THzResNet: A Physics-Inspired Two-Stream Residual Network for Thermal Barrier Coating Thickness Measurement

• Published in: IEEE transactions on industrial informatics Vol. 19; no. 7; pp. 8328 - 8339
• Main Authors: Sun, Fengshan, Fan, Mengbao, Cao, Binghua, Liu, Lin
• Format: Journal Article
• Language: English
• Published: Piscataway IEEE 01.07.2023; The Institute of Electrical and Electronics Engineers, Inc. (IEEE)
• Subjects: Analytical model; Analytical models; Coatings; Informatics; Microstructure; Physics; Refractive index; Refractivity; residual network; Surface roughness; Terahertz nondestructive testing (THzResNet); Thermal barrier coatings; thermal barrier coatings (TBCs); Thickness measurement; Training
• ISSN: 1551-3203; 1941-0050
• DOI: 10.1109/TII.2022.3217829

The uneven and complicated porose microstructure of thermal barrier coatings brings a big challenge for accurate and reliable thickness measurement due to the resultant change of refractive index.

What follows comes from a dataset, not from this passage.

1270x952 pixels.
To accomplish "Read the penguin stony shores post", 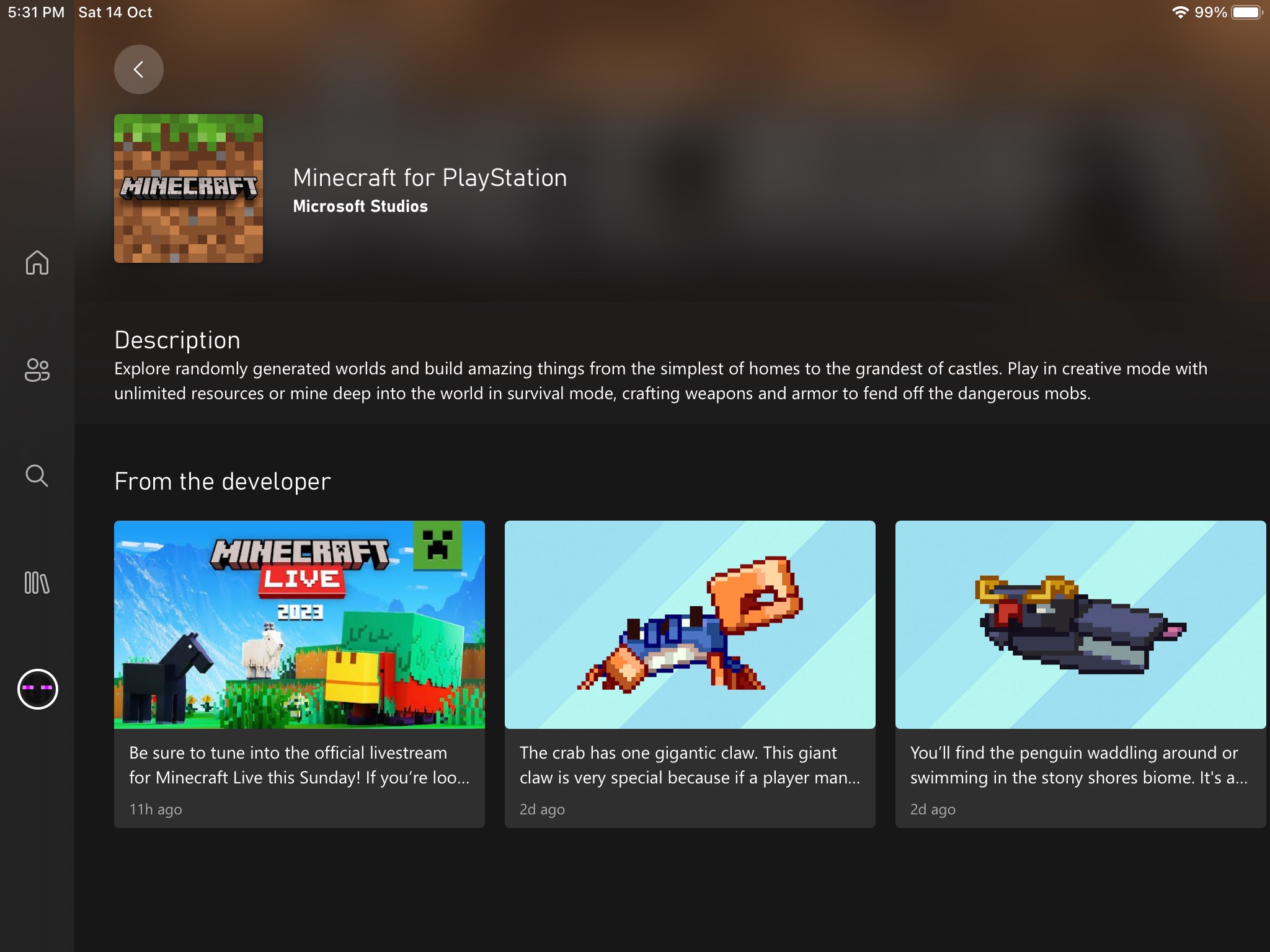I will pos(1079,765).
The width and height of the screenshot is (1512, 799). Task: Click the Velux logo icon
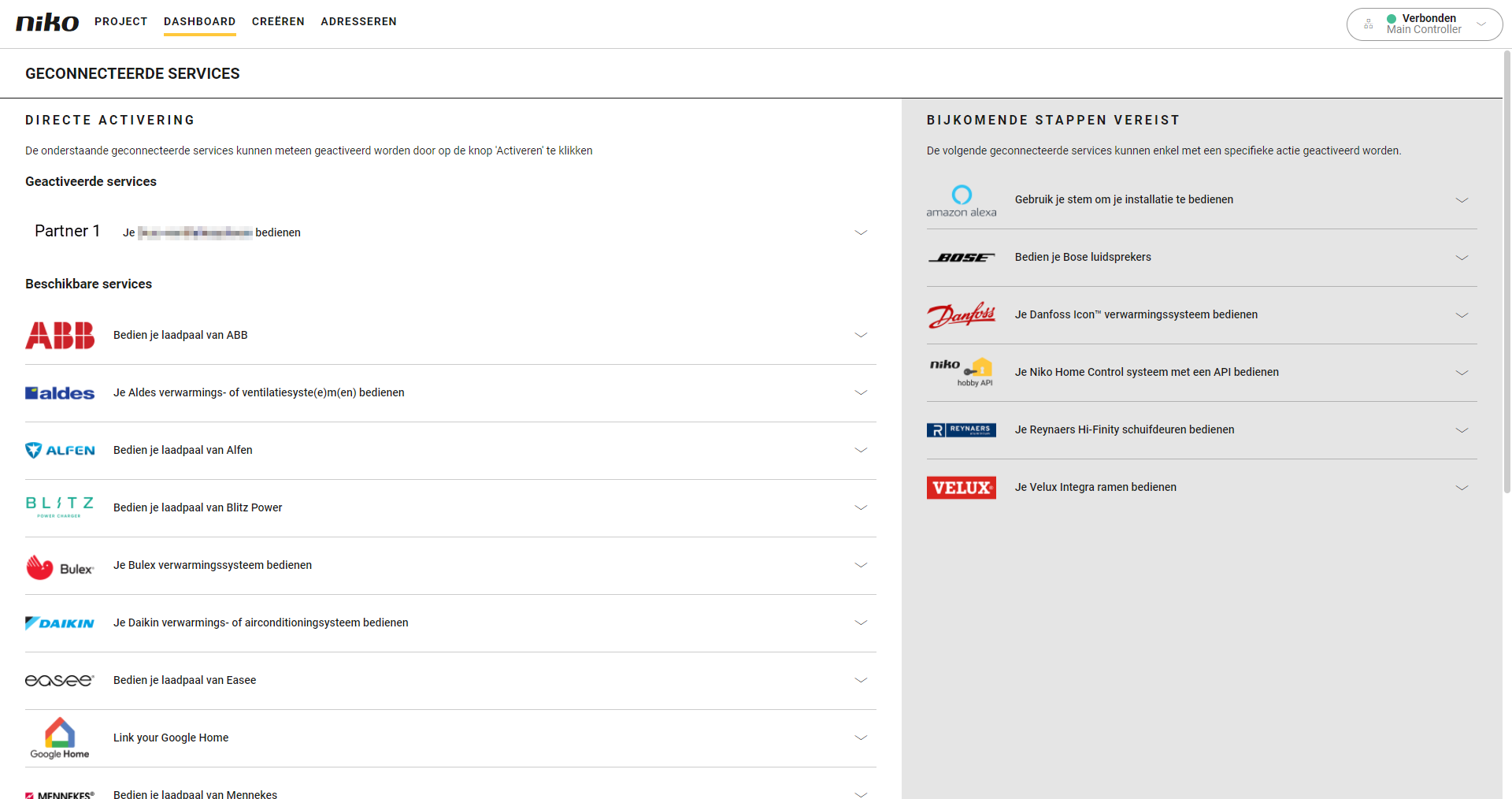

In this article, a novel insight into the physics, the first two peaks are originally adopted as the preferred signal, and a physics-inspired two-stream deep learning framework, termed as the terahertz (THz) residual network (THzResNet) is proposed to accurately infer topcoat thickness by extracting refractive index online. Specifically, the division and reciprocal layers are figured out and incorporated into the first-stream, yielding the reciprocal of refractive index. Then, a product layer connects it with time-of-flight from the second-stream to generate topcoat thickness, which endows the THzResNet in accord with the THz physics. Finally, the experiments demonstrate the advantages of THzResNet in accuracy and efficiency. The presented approach allows for addressing the challenge for accurate thickness measurement of coatings with complicated microstructures.